Oy. My view is that, whatever the culture of origin, the process of immigrating to America selects for people who are inclined toward American characteristics and values. Historically, a lot of immigrants have returned to their homelands. I presume that some of this is because they could not accustom themselves to our liberty, religious and ethnic variety, hostility to authority, and so on. The immigrants who stay tend to be a pretty all-American lot, as far as I can tell. If you’re worried about a group that is undermining America’s culture, I would toss away the faculty from Ivy League universities before I would toss away the immigrants from Pakistan or Korea.
But still, I do not believe that Amy Wax should suffer for her opinions. More from Loury here.
And Loury also interviews Heather Mac Donald, who comes across better. But I would caution you that early in the pandemic, I called out Mac Donald for making a naive linear extrapolation of virus deaths. Again, I would not cancel her, nor would I conclude because she got something wrong that she is always wrong.
Zvi Mowshowitz, who clearly understands exponentials, writes
The thing that jumps out at me right away is that this is placing the majority of the probability in a narrow range between 400k and 600k. With a full two weeks to go, this seems superficially seems overconfident. Yet there’s good arguments that it’s not, and on reflection I mostly agree.
He is evaluating a prediction market for virus cases. One of the scoring categories in Fantasy Intellectual Teams is thinking in bets. This does two things. It clears up vagueness and it makes you think about the chance that you are wrong. For example, if you write, “The U.S. seems headed for a civil war,” you are just vaguely catastrophizing. If you write, “I think there is a 25 percent chance that more than 100,000 Americans will die in domestic political violence between now and the year 2027,” you are making a more concrete statement.

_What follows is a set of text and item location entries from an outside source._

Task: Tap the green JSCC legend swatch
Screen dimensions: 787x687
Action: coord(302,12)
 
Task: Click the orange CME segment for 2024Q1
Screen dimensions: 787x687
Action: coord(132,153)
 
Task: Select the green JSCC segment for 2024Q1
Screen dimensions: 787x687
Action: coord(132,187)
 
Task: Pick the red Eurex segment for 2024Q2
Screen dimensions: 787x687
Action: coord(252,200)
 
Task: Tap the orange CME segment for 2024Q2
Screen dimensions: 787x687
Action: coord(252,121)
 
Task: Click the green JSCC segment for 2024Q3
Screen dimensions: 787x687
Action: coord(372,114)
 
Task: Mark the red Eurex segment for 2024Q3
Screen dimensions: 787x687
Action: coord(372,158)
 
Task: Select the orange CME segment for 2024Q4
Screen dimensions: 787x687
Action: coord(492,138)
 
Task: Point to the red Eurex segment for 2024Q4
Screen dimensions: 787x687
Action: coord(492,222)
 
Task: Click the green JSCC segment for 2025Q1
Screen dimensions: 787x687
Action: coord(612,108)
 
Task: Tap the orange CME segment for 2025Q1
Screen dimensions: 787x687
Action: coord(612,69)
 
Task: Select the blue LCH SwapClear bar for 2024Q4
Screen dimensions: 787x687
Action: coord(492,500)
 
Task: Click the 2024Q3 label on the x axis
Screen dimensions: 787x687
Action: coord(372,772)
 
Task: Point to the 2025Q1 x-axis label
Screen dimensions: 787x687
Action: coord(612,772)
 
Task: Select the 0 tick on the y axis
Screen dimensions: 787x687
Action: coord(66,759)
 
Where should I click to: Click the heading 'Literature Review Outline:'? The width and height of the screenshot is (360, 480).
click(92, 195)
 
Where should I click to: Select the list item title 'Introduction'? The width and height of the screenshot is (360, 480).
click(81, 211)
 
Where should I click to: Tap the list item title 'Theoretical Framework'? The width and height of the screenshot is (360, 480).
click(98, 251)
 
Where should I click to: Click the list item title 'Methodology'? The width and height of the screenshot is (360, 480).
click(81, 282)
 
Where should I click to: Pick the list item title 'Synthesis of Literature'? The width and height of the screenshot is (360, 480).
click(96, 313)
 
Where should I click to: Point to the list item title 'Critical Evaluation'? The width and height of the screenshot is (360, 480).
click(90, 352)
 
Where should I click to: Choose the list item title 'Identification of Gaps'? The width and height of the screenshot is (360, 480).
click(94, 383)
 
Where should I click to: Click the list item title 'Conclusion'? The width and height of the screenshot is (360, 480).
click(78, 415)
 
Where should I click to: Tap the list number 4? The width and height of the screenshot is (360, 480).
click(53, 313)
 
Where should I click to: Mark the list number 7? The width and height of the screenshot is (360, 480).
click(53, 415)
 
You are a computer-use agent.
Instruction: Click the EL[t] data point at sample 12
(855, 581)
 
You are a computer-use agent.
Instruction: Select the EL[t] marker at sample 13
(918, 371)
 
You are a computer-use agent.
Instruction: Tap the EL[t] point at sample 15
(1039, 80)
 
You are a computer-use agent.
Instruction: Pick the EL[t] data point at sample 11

I think we simply can’t trust that a solution to a social problem that requires behavioral changes among Americans is actually a solution. Because when the citizenry doesn’t trust the government, the major institutions of civic life, or each other, hate the half of the country on the other side of the partisan divide, and think life is getting worse despite economic and technological growth, what force is going to compel them to sacrifice for the greater good?
Fascinating interview with Coleman Hughes. Especially if, like me, you did not know that he has another persona (“Cold Man”), the rapper. He makes a strong case for fully understanding and taking seriously a person with whom you disagree.
At around minute 36 of the podcast, Hughes makes the point that as individuals, black people and white people can become close with one another and in those relationships race does not matter. But the people promoting race as essential, as in Critical Race Theory, make it more difficult for individual blacks and whites to form close relationships.
A very important point, in my opinion.
Oster's is a helpful about CDC. "Receivership" is not. Why would one additional layer of bureaucracy help?
"My view is that, whatever the culture of origin, the process of immigrating to America selects for people who are inclined toward American characteristics and values."
Razib published a Twitter thread (since deleted) lamenting the fact, in his observation, that South Asian immigrants are unusually eager to pretend they've been victimized by America and Americans despite their economic success here. But he characteristically won't take the next obvious step, which would be to recognize that it's not in America's interest to admit immigrants who are so prone to adopt an adversarial stance towards their adopted country. (Arnold argued last year that it's a terrible idea to hire people who tend to see themselves as victims. Wouldn't that apply to immigration, too?)